In python docs I can see that deque is a special collection highly optimized for poping/adding items from left or right sides. E.g. documentation says:

Deques are a generalization of stacks and queues (the name is
pronounced “deck” and is short for “double-ended queue”). Deques
support thread-safe, memory efficient appends and pops from either
side of the deque with approximately the same O(1) performance in
either direction.

Though list objects support similar operations, they are optimized for
fast fixed-length operations and incur O(n) memory movement costs for
pop(0) and insert(0, v) operations which change both the size and
position of the underlying data representation.
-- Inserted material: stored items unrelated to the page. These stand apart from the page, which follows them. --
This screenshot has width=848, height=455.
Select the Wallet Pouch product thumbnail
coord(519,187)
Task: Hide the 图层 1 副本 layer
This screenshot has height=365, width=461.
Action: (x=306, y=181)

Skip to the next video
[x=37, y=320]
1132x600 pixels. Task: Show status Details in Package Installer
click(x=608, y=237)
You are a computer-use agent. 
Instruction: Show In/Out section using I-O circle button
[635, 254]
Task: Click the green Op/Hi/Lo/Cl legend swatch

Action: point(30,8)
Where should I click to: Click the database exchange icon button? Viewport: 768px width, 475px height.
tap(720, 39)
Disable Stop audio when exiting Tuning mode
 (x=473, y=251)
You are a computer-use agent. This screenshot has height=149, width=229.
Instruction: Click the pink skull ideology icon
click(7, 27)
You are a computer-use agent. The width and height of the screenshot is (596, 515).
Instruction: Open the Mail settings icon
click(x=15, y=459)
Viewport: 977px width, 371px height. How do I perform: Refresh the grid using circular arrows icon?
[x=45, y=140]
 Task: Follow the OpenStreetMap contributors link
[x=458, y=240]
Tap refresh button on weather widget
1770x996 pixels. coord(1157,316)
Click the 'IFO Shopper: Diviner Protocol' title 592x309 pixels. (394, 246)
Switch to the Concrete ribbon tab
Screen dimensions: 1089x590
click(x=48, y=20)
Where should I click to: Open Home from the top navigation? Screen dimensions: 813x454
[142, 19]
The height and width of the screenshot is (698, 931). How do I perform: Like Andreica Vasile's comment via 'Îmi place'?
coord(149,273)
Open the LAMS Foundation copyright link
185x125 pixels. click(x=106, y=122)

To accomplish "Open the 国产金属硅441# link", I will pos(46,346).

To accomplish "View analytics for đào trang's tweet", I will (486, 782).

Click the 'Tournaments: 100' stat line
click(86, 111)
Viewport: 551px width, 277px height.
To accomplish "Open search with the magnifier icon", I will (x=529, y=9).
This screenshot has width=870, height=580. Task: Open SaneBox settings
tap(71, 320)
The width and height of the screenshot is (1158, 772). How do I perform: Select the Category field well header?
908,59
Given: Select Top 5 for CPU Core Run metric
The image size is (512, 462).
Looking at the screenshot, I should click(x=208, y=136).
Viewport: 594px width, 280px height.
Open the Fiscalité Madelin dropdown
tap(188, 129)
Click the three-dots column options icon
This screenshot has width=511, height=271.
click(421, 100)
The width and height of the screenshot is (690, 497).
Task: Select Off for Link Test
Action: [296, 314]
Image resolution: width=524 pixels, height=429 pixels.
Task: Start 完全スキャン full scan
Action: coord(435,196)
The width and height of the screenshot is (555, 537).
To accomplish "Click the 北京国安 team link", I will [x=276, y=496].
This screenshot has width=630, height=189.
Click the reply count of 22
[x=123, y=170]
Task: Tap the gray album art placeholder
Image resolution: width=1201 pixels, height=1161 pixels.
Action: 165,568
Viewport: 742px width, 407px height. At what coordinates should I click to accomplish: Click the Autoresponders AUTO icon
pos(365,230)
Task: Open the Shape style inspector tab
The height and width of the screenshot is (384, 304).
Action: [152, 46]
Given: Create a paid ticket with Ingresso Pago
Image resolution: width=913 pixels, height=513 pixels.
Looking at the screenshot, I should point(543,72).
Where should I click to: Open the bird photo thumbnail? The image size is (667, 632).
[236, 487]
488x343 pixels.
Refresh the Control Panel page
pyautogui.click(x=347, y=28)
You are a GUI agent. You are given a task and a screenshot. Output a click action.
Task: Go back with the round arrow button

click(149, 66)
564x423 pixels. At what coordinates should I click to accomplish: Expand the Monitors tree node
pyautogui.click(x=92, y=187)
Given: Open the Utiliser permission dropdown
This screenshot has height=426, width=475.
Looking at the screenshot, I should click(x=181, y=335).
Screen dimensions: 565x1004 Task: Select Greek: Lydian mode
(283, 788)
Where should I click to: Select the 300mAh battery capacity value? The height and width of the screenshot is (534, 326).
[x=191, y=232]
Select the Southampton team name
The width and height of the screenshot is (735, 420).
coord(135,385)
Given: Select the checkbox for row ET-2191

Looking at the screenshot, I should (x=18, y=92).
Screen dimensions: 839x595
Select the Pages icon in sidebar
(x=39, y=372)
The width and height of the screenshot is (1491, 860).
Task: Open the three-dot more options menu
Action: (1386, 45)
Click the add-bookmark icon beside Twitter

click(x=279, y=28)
I decided to make some comparisons using ipython. Could anyone explain me what I did wrong here:

In [31]: %timeit range(1, 10000).pop(0)
 10000 loops, best of 3: 114 us per loop

In [32]: %timeit deque(xrange(1, 10000)).pop() 
10000 loops, best of 3: 181 us per loop

In [33]: %timeit deque(range(1, 10000)).pop()
1000 loops, best of 3: 243 us per loop

Best Answer

Could anyone explain me what I did wrong here

Yes, your timing is dominated by the time to create the list or deque. The time to do the pop is insignificant in comparison.

Instead you should isolate the thing you're trying to test (the pop speed) from the setup time:

In [1]: from collections import deque

In [2]: s = list(range(1000))

In [3]: d = deque(s)

In [4]: s_append, s_pop = s.append, s.pop

In [5]: d_append, d_pop = d.append, d.pop

In [6]: %timeit s_pop(); s_append(None)
10000000 loops, best of 3: 115 ns per loop

In [7]: %timeit d_pop(); d_append(None)
10000000 loops, best of 3: 70.5 ns per loop

That said, the real differences between deques and list in terms of performance are:

  • Deques have O(1) speed for appendleft() and popleft() while lists have O(n) performance for insert(0, value) and pop(0).

  • List append performance is hit and miss because it uses realloc() under the hood. As a result, it tends to have over-optimistic timings in simple code (because the realloc doesn't have to move data) and really slow timings in real code (because fragmentation forces realloc to move all the data). In contrast, deque append performance is consistent because it never reallocs and never moves data.